The policy is purely patient-oriented and intends to provide financial protection at secondary and tertiary care levels offering free drugs, diagnostics, and emergency care services in all public hospitals. The policy also propounds a positive and proactive collaboration with the private sectors for filling the gap in the healthcare system. It envisages private sector collaboration for strategic purchasing, capacity building, skill development programs, awareness generation, developing sustainable networks for the community to strengthen mental health services, and disaster management. It also envisages integration of AYUSH systems covering cross referrals, collocations and integrative practices across systems of medicines.
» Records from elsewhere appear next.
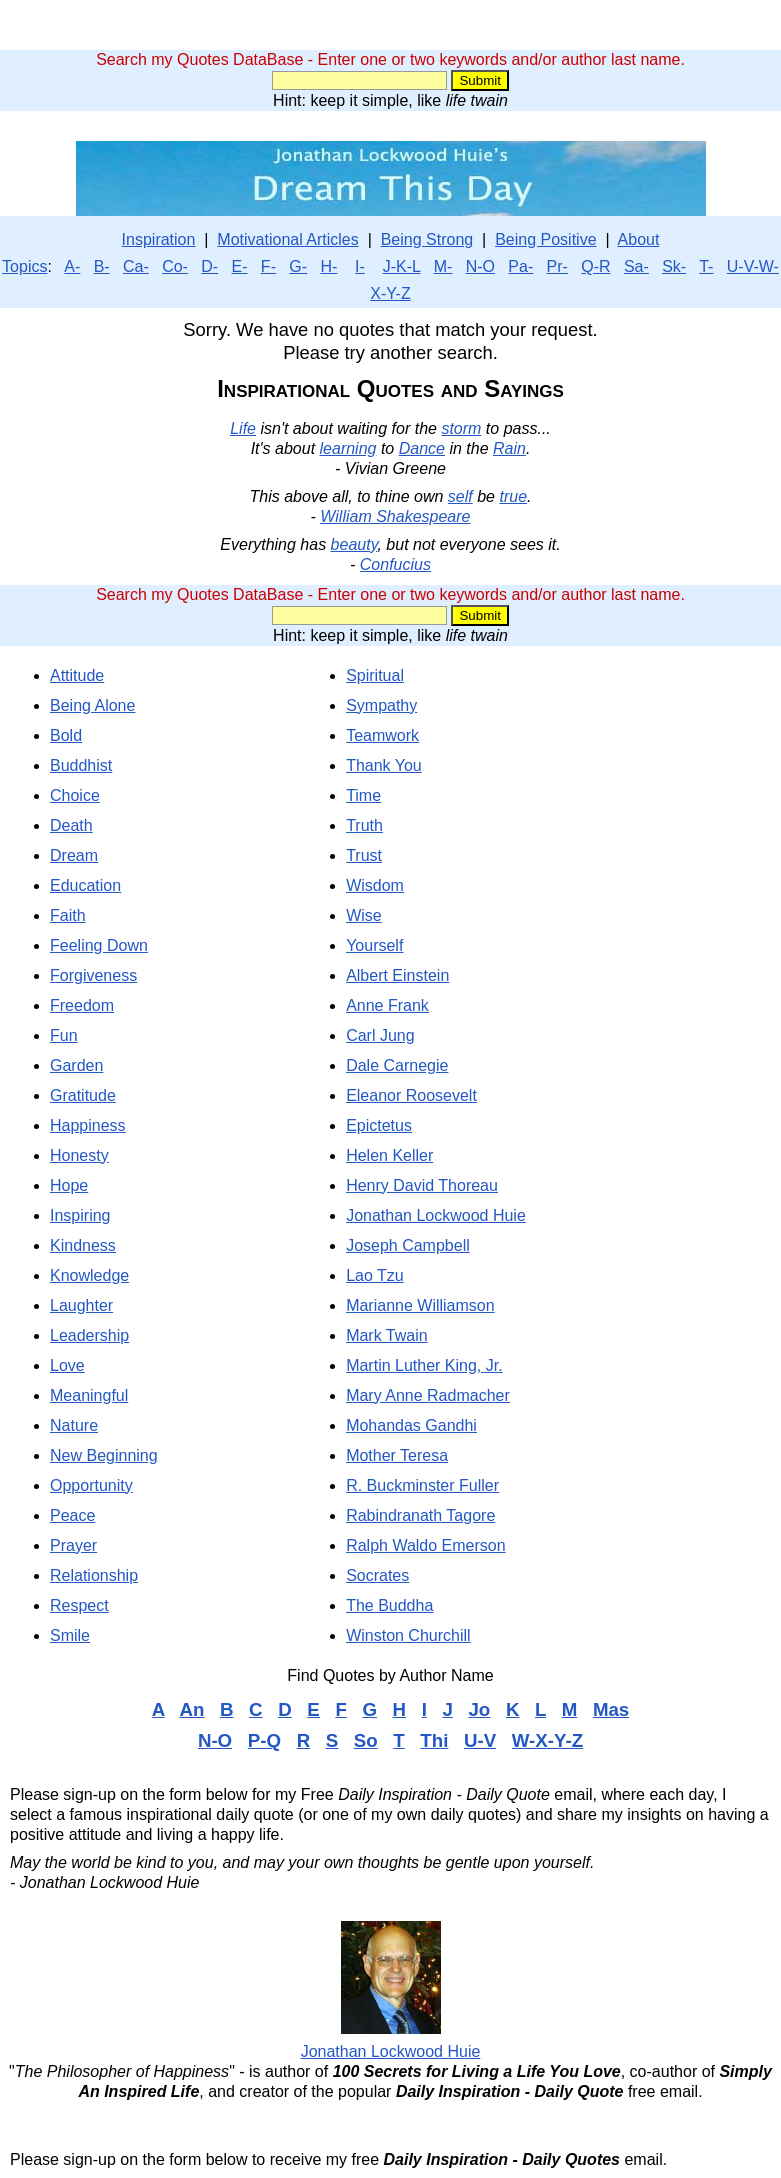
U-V (480, 1740)
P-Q (264, 1740)
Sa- (636, 266)
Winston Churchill (408, 1635)
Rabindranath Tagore (420, 1515)
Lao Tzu (375, 1275)
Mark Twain (387, 1335)
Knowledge (89, 1275)
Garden (76, 1065)
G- (298, 266)
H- (328, 266)
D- (209, 266)
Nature (74, 1425)
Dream (74, 855)
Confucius (395, 564)
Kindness (83, 1245)
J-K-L (402, 266)
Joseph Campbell (408, 1245)
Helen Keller (389, 1155)
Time (363, 795)
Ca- (136, 266)
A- (72, 266)
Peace (72, 1515)
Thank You (384, 765)
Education (85, 885)
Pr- (557, 266)
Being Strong (427, 239)
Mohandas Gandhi (411, 1425)
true (513, 496)
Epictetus (379, 1125)
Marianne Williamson (420, 1305)
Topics (24, 266)
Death (71, 825)
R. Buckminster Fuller (422, 1485)
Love (67, 1365)
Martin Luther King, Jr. (424, 1365)
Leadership (89, 1335)
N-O (480, 266)
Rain (509, 448)
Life (243, 428)
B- (102, 266)
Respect (79, 1605)
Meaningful (89, 1395)
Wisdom (375, 885)
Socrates (377, 1575)
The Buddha (389, 1605)
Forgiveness (93, 975)
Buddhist (81, 765)
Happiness (88, 1125)
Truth (364, 825)
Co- (175, 266)
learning (348, 448)
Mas (611, 1709)
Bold (66, 735)
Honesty (79, 1155)
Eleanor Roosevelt (411, 1095)
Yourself (374, 945)
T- (706, 266)
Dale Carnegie (397, 1065)
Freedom (82, 1005)
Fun (64, 1035)
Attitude (77, 675)
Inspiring (80, 1215)
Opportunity (91, 1485)
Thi (434, 1740)
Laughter (81, 1305)
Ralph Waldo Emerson (425, 1545)
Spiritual (375, 675)
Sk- (674, 266)
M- (443, 266)
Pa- (520, 266)
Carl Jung (380, 1035)
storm (461, 428)
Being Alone (92, 705)
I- (360, 266)
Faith (68, 915)
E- (240, 266)
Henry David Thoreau (422, 1185)
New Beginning (104, 1455)
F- (268, 266)
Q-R (595, 266)
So (366, 1740)
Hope (69, 1185)
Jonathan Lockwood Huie (436, 1215)
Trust (364, 855)
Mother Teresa (397, 1455)
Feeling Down (99, 945)
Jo (479, 1709)
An (191, 1709)
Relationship (94, 1575)
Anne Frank (387, 1005)
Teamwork (382, 735)
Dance (422, 448)
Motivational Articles (287, 239)
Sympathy (381, 705)
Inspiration (159, 239)
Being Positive (545, 239)
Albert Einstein (397, 975)
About (639, 239)
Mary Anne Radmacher (428, 1395)
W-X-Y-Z (547, 1740)
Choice (75, 795)
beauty (354, 544)
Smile (70, 1635)
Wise (364, 915)
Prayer (73, 1545)
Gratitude (83, 1095)
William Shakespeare (395, 516)
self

Primary intention of the policy is to strengthen and prioritize the government roles in improving the health systems in all possible dimensions, where role includes investment in health, organization, and financing of health care services, prevention of diseases and promotion of good health activities, access to advanced technologies, developing human resources, and encouraging medical pluralism. The policy supports progressive incremental assurances based approach intending to achieve universal access to good quality healthcare services without facing financial hardship.